____ Data supplied

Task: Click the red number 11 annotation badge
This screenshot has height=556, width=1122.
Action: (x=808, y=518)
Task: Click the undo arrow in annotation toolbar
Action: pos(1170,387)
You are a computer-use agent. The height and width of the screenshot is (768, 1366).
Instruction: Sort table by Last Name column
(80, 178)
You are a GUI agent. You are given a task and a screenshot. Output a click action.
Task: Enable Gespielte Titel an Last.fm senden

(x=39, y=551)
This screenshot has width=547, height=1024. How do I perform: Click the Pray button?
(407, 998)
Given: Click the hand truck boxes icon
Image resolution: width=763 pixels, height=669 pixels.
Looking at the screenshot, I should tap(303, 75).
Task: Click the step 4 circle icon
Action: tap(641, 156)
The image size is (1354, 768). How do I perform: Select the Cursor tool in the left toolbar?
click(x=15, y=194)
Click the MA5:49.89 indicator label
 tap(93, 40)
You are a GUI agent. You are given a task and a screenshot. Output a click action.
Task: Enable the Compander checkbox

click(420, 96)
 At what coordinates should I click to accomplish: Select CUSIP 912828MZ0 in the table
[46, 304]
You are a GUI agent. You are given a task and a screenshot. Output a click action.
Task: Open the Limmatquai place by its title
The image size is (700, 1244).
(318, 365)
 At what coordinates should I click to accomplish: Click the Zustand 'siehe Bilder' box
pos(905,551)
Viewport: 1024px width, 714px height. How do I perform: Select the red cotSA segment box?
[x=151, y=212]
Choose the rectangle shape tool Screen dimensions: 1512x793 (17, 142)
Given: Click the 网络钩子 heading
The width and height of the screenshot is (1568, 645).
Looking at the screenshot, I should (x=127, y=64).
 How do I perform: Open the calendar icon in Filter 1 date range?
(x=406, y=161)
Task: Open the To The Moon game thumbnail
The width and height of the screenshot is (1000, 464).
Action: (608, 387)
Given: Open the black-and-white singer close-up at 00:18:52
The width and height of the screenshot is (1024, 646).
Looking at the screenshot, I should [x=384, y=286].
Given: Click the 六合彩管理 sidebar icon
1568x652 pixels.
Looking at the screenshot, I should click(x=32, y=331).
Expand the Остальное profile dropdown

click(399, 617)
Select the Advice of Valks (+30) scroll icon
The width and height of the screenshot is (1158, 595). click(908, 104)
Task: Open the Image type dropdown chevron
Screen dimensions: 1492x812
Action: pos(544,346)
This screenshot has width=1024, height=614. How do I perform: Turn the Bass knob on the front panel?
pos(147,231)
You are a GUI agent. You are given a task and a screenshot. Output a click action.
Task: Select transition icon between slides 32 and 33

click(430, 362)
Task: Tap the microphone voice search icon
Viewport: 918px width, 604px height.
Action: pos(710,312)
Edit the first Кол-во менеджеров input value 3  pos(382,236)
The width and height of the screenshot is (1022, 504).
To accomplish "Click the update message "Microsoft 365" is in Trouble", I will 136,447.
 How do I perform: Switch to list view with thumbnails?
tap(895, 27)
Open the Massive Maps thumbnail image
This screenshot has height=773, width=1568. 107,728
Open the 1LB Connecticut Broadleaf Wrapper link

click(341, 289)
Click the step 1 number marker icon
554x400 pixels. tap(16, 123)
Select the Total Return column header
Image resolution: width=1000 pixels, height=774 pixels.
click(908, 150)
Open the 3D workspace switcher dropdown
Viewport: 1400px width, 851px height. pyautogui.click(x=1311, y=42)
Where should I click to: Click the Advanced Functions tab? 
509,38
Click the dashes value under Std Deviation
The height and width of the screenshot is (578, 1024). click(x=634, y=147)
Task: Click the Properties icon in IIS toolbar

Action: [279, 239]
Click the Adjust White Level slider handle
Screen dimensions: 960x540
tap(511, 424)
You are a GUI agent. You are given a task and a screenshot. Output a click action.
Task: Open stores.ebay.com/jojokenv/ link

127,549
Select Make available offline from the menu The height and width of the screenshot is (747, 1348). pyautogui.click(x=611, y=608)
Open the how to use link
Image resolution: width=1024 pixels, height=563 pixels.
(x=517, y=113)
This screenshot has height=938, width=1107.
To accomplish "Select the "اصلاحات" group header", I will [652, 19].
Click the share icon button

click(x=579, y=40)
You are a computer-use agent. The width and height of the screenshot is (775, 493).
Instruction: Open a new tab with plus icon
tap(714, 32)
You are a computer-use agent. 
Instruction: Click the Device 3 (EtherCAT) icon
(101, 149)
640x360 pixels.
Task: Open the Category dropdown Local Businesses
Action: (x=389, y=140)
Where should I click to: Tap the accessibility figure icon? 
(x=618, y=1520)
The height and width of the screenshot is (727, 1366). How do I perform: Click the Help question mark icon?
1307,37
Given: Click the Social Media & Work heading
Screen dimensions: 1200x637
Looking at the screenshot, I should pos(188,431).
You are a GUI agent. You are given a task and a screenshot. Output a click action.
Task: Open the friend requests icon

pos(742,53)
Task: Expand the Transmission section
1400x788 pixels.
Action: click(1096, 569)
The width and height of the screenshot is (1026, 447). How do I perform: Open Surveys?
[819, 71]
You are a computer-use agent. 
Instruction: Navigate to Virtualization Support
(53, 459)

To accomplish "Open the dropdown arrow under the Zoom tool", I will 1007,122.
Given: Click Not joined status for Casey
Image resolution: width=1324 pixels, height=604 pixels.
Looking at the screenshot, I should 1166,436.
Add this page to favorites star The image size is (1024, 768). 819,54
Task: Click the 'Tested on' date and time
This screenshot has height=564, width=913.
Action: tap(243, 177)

________

* [Aim of the exercise] Reproduce the data above in full, keeping it exactly the same.

* [Exercise solution]
Task: Click the red number 11 annotation badge
This screenshot has height=556, width=1122.
Action: (x=808, y=518)
Task: Click the undo arrow in annotation toolbar
Action: pos(1170,387)
You are a computer-use agent. The height and width of the screenshot is (768, 1366).
Instruction: Sort table by Last Name column
(80, 178)
You are a GUI agent. You are given a task and a screenshot. Output a click action.
Task: Enable Gespielte Titel an Last.fm senden

(x=39, y=551)
This screenshot has width=547, height=1024. How do I perform: Click the Pray button?
(407, 998)
Given: Click the hand truck boxes icon
Image resolution: width=763 pixels, height=669 pixels.
Looking at the screenshot, I should tap(303, 75).
Task: Click the step 4 circle icon
Action: tap(641, 156)
The image size is (1354, 768). How do I perform: Select the Cursor tool in the left toolbar?
click(x=15, y=194)
Click the MA5:49.89 indicator label
 tap(93, 40)
You are a GUI agent. You are given a task and a screenshot. Output a click action.
Task: Enable the Compander checkbox

click(420, 96)
 At what coordinates should I click to accomplish: Select CUSIP 912828MZ0 in the table
[46, 304]
You are a GUI agent. You are given a task and a screenshot. Output a click action.
Task: Open the Limmatquai place by its title
The image size is (700, 1244).
(318, 365)
 At what coordinates should I click to accomplish: Click the Zustand 'siehe Bilder' box
pos(905,551)
Viewport: 1024px width, 714px height. How do I perform: Select the red cotSA segment box?
[x=151, y=212]
Choose the rectangle shape tool Screen dimensions: 1512x793 (17, 142)
Given: Click the 网络钩子 heading
The width and height of the screenshot is (1568, 645).
Looking at the screenshot, I should (x=127, y=64).
 How do I perform: Open the calendar icon in Filter 1 date range?
(x=406, y=161)
Task: Open the To The Moon game thumbnail
The width and height of the screenshot is (1000, 464).
Action: (608, 387)
Given: Open the black-and-white singer close-up at 00:18:52
The width and height of the screenshot is (1024, 646).
Looking at the screenshot, I should [x=384, y=286].
Given: Click the 六合彩管理 sidebar icon
1568x652 pixels.
Looking at the screenshot, I should click(x=32, y=331).
Expand the Остальное profile dropdown

click(399, 617)
Select the Advice of Valks (+30) scroll icon
The width and height of the screenshot is (1158, 595). click(908, 104)
Task: Open the Image type dropdown chevron
Screen dimensions: 1492x812
Action: pos(544,346)
This screenshot has width=1024, height=614. How do I perform: Turn the Bass knob on the front panel?
pos(147,231)
You are a GUI agent. You are given a task and a screenshot. Output a click action.
Task: Select transition icon between slides 32 and 33

click(430, 362)
Task: Tap the microphone voice search icon
Viewport: 918px width, 604px height.
Action: pos(710,312)
Edit the first Кол-во менеджеров input value 3  pos(382,236)
The width and height of the screenshot is (1022, 504).
To accomplish "Click the update message "Microsoft 365" is in Trouble", I will 136,447.
 How do I perform: Switch to list view with thumbnails?
tap(895, 27)
Open the Massive Maps thumbnail image
This screenshot has height=773, width=1568. 107,728
Open the 1LB Connecticut Broadleaf Wrapper link

click(341, 289)
Click the step 1 number marker icon
554x400 pixels. tap(16, 123)
Select the Total Return column header
Image resolution: width=1000 pixels, height=774 pixels.
click(908, 150)
Open the 3D workspace switcher dropdown
Viewport: 1400px width, 851px height. pyautogui.click(x=1311, y=42)
Where should I click to: Click the Advanced Functions tab? 
509,38
Click the dashes value under Std Deviation
The height and width of the screenshot is (578, 1024). click(x=634, y=147)
Task: Click the Properties icon in IIS toolbar

Action: [279, 239]
Click the Adjust White Level slider handle
Screen dimensions: 960x540
tap(511, 424)
You are a GUI agent. You are given a task and a screenshot. Output a click action.
Task: Open stores.ebay.com/jojokenv/ link

127,549
Select Make available offline from the menu The height and width of the screenshot is (747, 1348). pyautogui.click(x=611, y=608)
Open the how to use link
Image resolution: width=1024 pixels, height=563 pixels.
(x=517, y=113)
This screenshot has height=938, width=1107.
To accomplish "Select the "اصلاحات" group header", I will [652, 19].
Click the share icon button

click(x=579, y=40)
You are a computer-use agent. The width and height of the screenshot is (775, 493).
Instruction: Open a new tab with plus icon
tap(714, 32)
You are a computer-use agent. 
Instruction: Click the Device 3 (EtherCAT) icon
(101, 149)
640x360 pixels.
Task: Open the Category dropdown Local Businesses
Action: (x=389, y=140)
Where should I click to: Tap the accessibility figure icon? 
(x=618, y=1520)
The height and width of the screenshot is (727, 1366). How do I perform: Click the Help question mark icon?
1307,37
Given: Click the Social Media & Work heading
Screen dimensions: 1200x637
Looking at the screenshot, I should pos(188,431).
You are a GUI agent. You are given a task and a screenshot. Output a click action.
Task: Open the friend requests icon

pos(742,53)
Task: Expand the Transmission section
1400x788 pixels.
Action: click(1096, 569)
The width and height of the screenshot is (1026, 447). How do I perform: Open Surveys?
[819, 71]
You are a computer-use agent. 
Instruction: Navigate to Virtualization Support
(53, 459)

To accomplish "Open the dropdown arrow under the Zoom tool", I will 1007,122.
Given: Click Not joined status for Casey
Image resolution: width=1324 pixels, height=604 pixels.
Looking at the screenshot, I should 1166,436.
Add this page to favorites star The image size is (1024, 768). 819,54
Task: Click the 'Tested on' date and time
This screenshot has height=564, width=913.
Action: tap(243, 177)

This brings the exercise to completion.